5S is a workplace organization paradigm that is meant to improve safety, reduce waste, and streamline the flow of value to the customer. The approach is named after the five principles of Sort, Straighten, Shine, Standardize and Sustain. (Not coincidentally, each of these terms is translated from a Japanese word that also starts with S when written in phonetic script.)
The 5 Whys
While we’re talking about Lean tools that involve the number five, we should mention the 5 Whys. Keep in mind that one of the essential tenets of Lean is that problems should be addressed at the root cause rather than covered up or worked around. The underlying cause of an issue can often be found by asking the simple question, “Why?” five times. The answer to each question is documented, and the process is repeated until the source of the issue is identified and resolved.
A3 reports (named after the metric paper size initially used by Toyota) are one-page reports that document everything that is necessary for decision making and reporting for a particular process. They are used to condense information from many sources into one easily digestible and actionable document. They typically include background, the current process flow, analysis, goals, recommendations, and an implementation plan.

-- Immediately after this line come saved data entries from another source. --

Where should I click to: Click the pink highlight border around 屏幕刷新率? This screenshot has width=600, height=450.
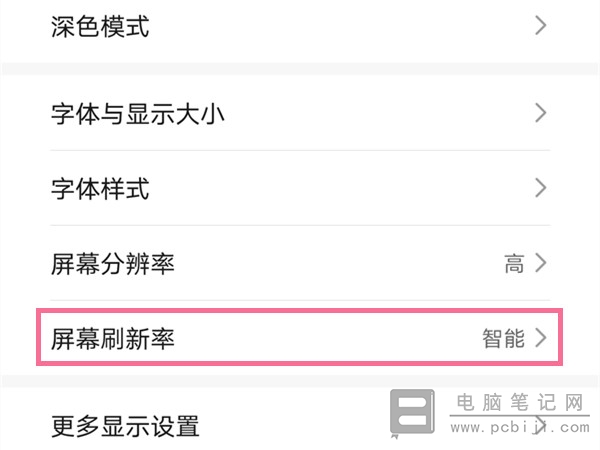pyautogui.click(x=300, y=311)
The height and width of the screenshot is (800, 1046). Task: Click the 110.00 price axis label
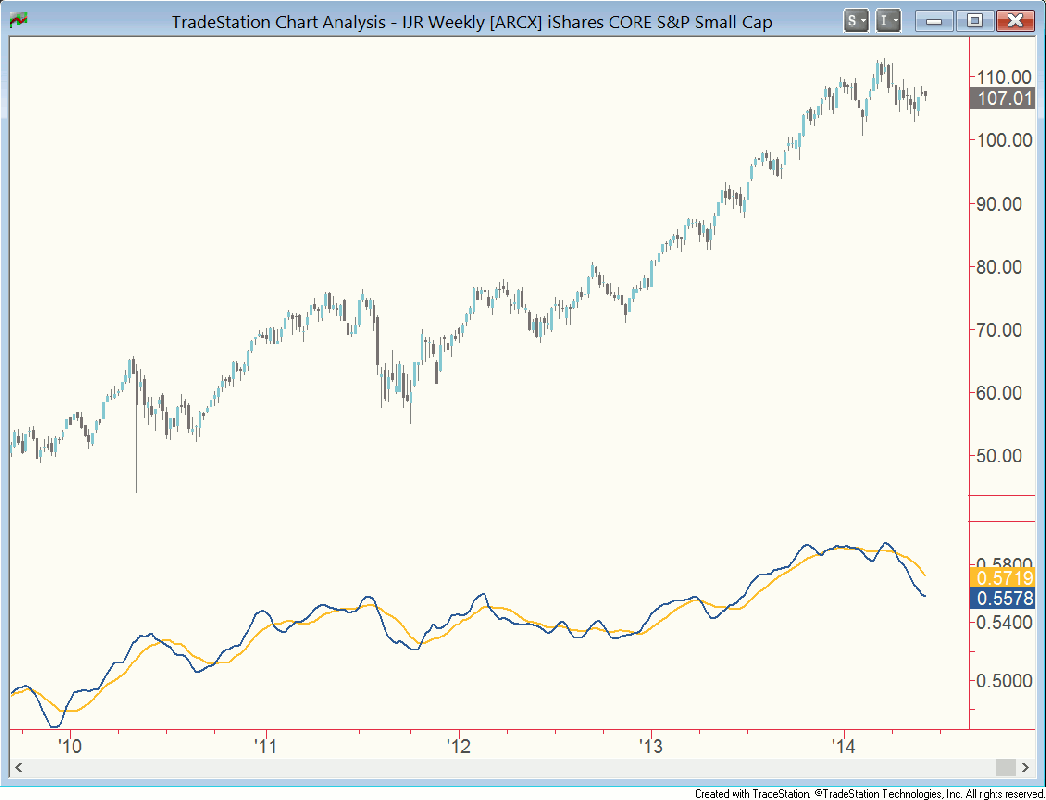point(1004,77)
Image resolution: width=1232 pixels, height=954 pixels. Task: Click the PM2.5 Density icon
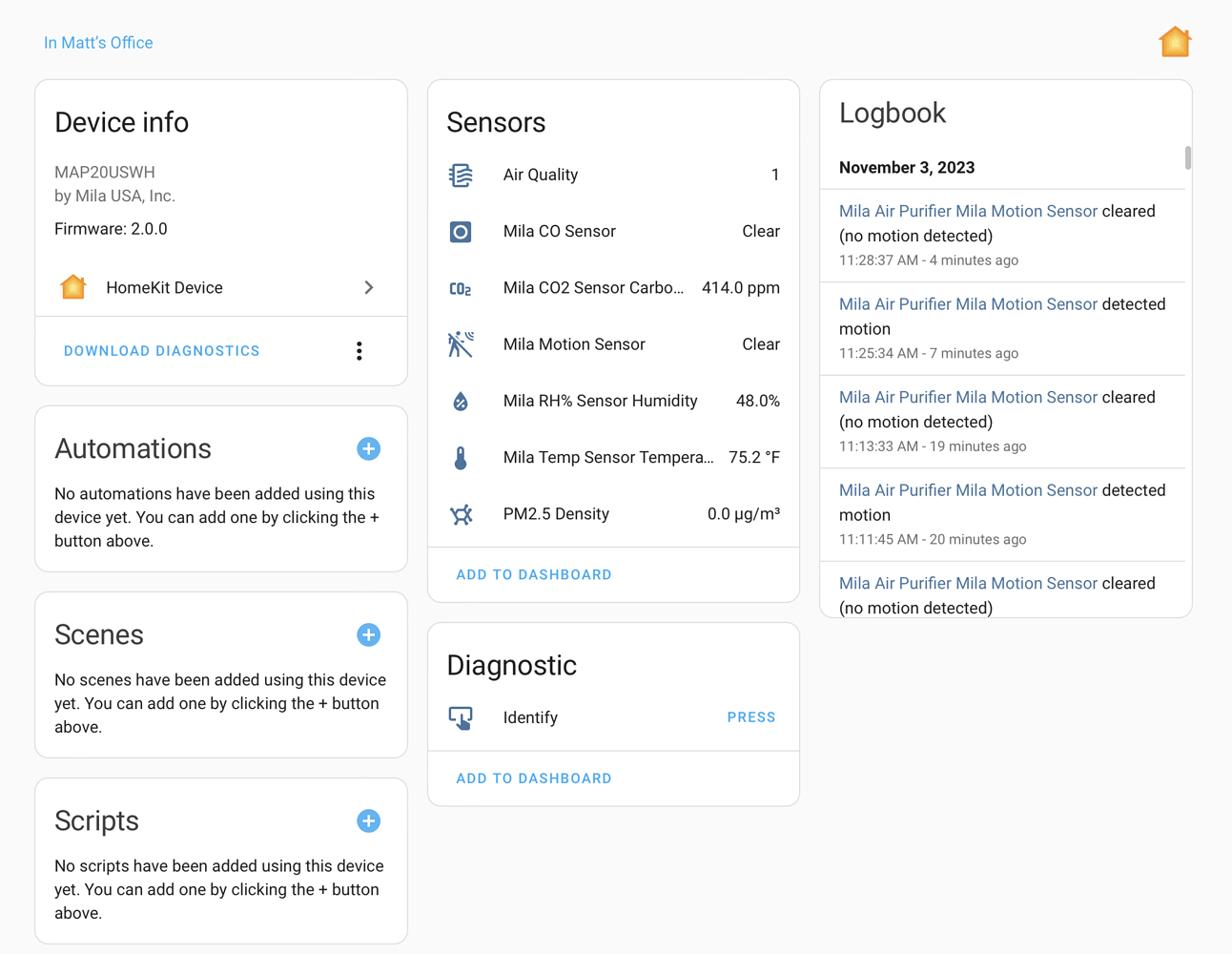(x=461, y=513)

Control charts are used to visualize the outputs of a process over time. Control charts are a method that predate the terms Lean and Six Sigma and are sometimes associated with either method. They generally have upper and lower control limits that are each three deviations from the mean. Control charts help managers recognize common cause variation, which indicates the process has not changed, and special cause variation, which indicates a problem or a shift in the process or system. Control charts represent the baseline upon which improvement can be initiated.

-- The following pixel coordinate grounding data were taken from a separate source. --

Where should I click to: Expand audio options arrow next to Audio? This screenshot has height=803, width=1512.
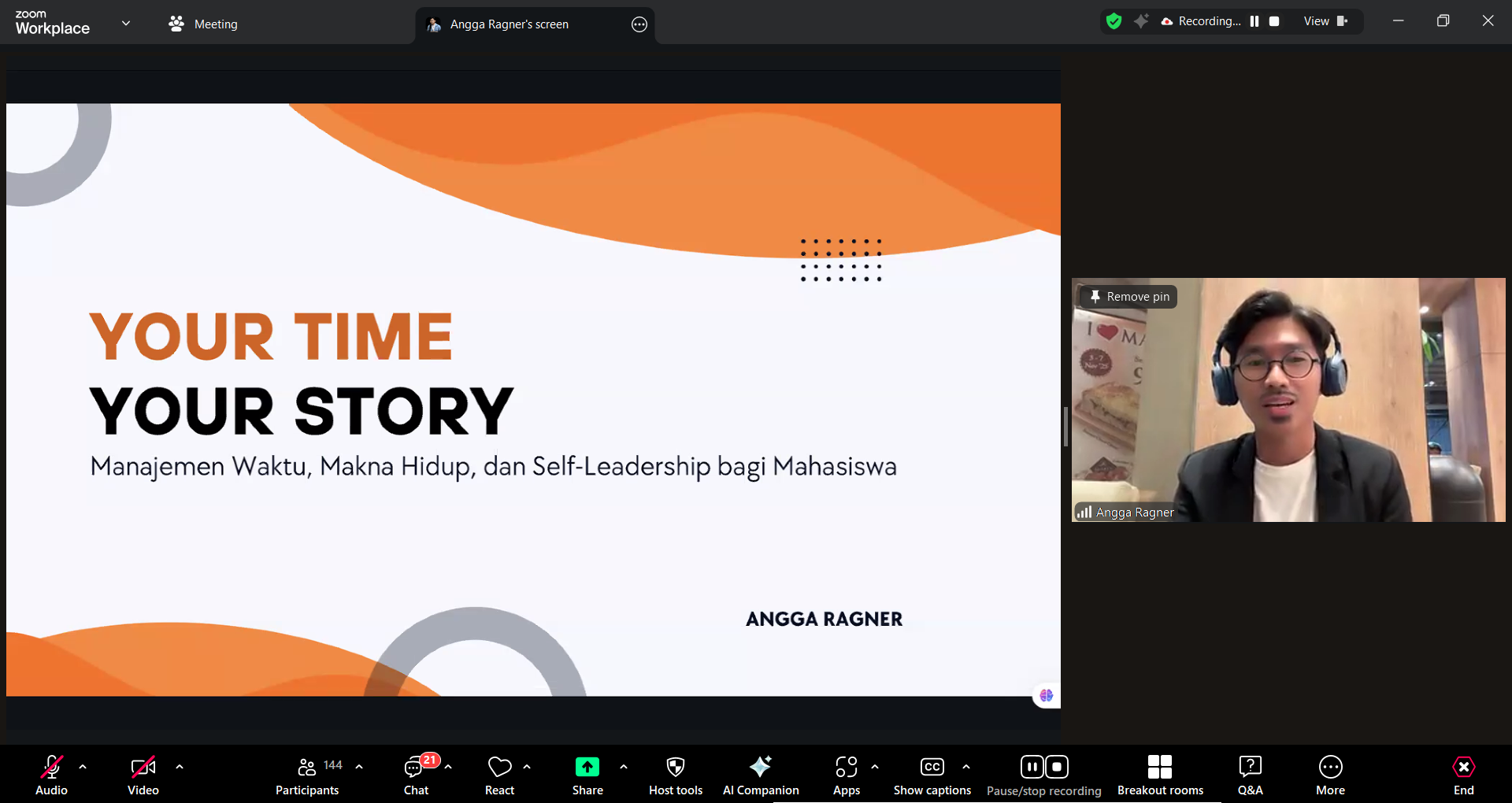tap(83, 766)

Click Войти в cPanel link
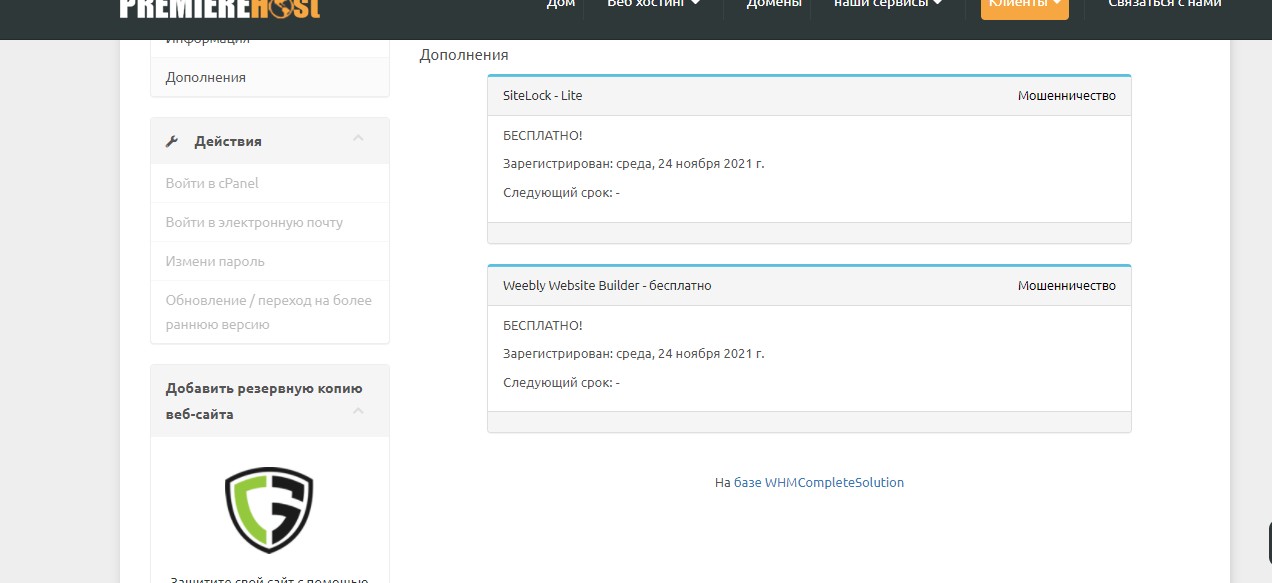[x=212, y=183]
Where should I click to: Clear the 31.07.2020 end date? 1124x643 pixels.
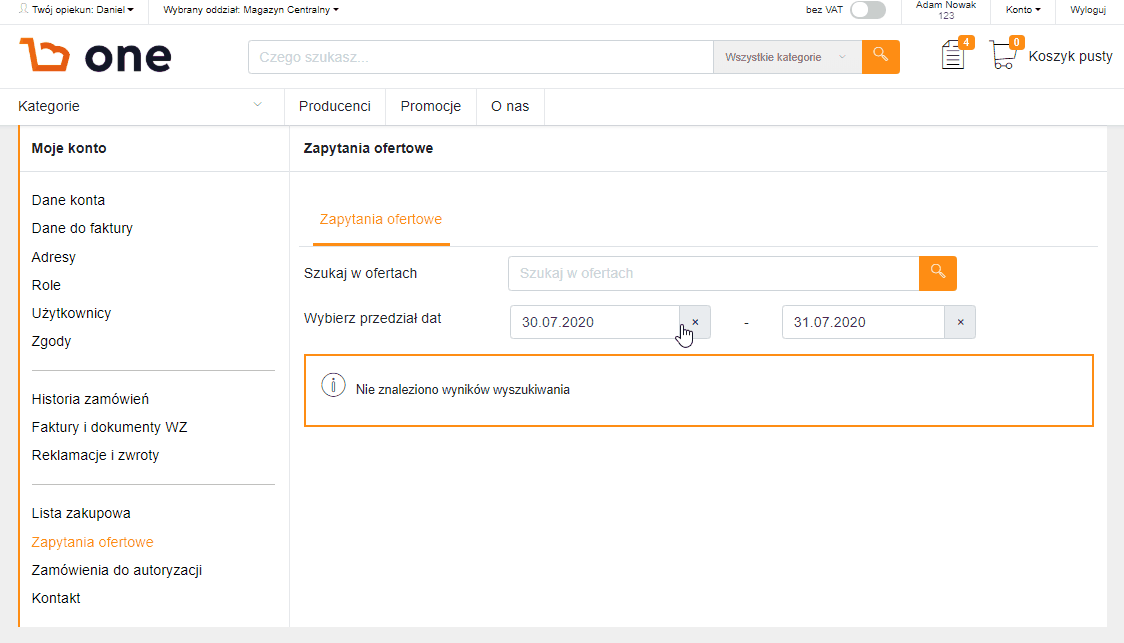(960, 322)
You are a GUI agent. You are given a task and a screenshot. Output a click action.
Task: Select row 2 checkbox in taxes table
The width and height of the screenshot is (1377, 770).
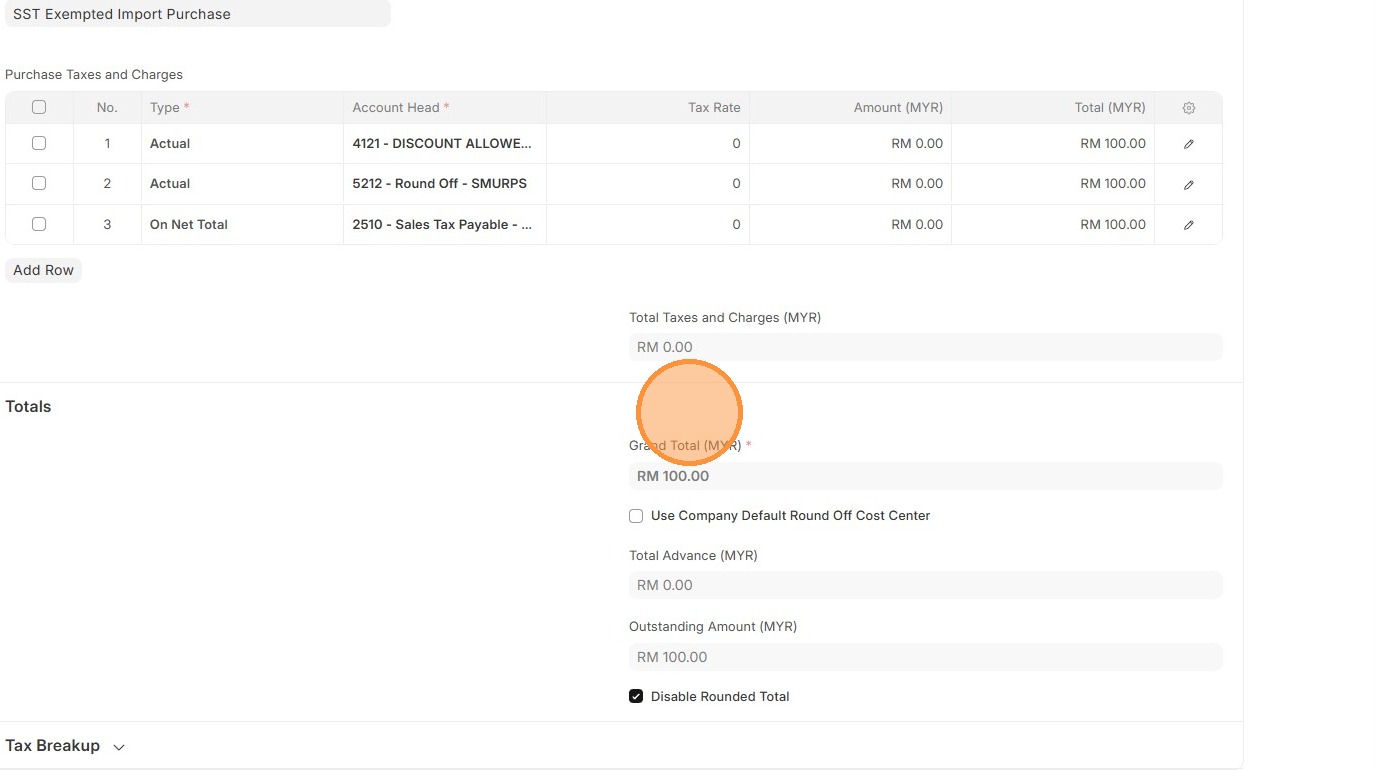point(39,183)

DMAIC stands for Define, Measure, Analyze, Improve, and control. It is perhaps the most important Six Sigma tool of all. It is an improvement cycle that is used to stabilize, improve, and optimize business processes. Many refer to DMAIC as the Six Sigma roadmap for problem-solving. Once the cycle is completed, and new Standard Work is documented, it can be repeated to achieve additional improvement.
Kanban means “shop keeper’s sign” in Japanese. It is a visualization methodology that allows for just-in-time manufacturing and streamlined workflow in other industries. The idea is to use visual cues to deliver the correct inputs a process needs when it needs them. This means that stock levels of raw materials, components, work in progress and finished goods can be kept to a minimum. Today, many organizations use digital Kanban boards to visualize the movement of work in progress through a process.
It's often said that of the primary goals of Six Sigma is the elimination of variation, but Lean focuses on that goal, as well. To achieve consistent, predictable results, it is imperative that each process is performed the same way every time, regardless of who is completing the associated tasks. This is achieved through the development, documentation, and enforcement of Standard Work. The Standard represents the current best practice for performing each part of the process. The Standard Work is not set in stone, however. It represents the baseline upon which improvement measured.
Value Stream Mapping
Value stream mapping is a Lean tool designed to ensure that every part of a process delivers value to the customer. Value is defined as something that the customer is willing to pay for. During the value stream mapping exercise, the current process is documented. Every step, task, or resource expenditure that does not directly produce value is targeted for elimination or improvement.
These Lean and Six Sigma tools can be used independently or together to achieve quantifiable business goals. Improvement management software is often deployed to unify improvement projects using these techniques and to amplify the results. Our clients who’ve made use of these tools have reported measurable results in terms of cost savings, quality improvement, increased customer satisfaction, and employee engagement.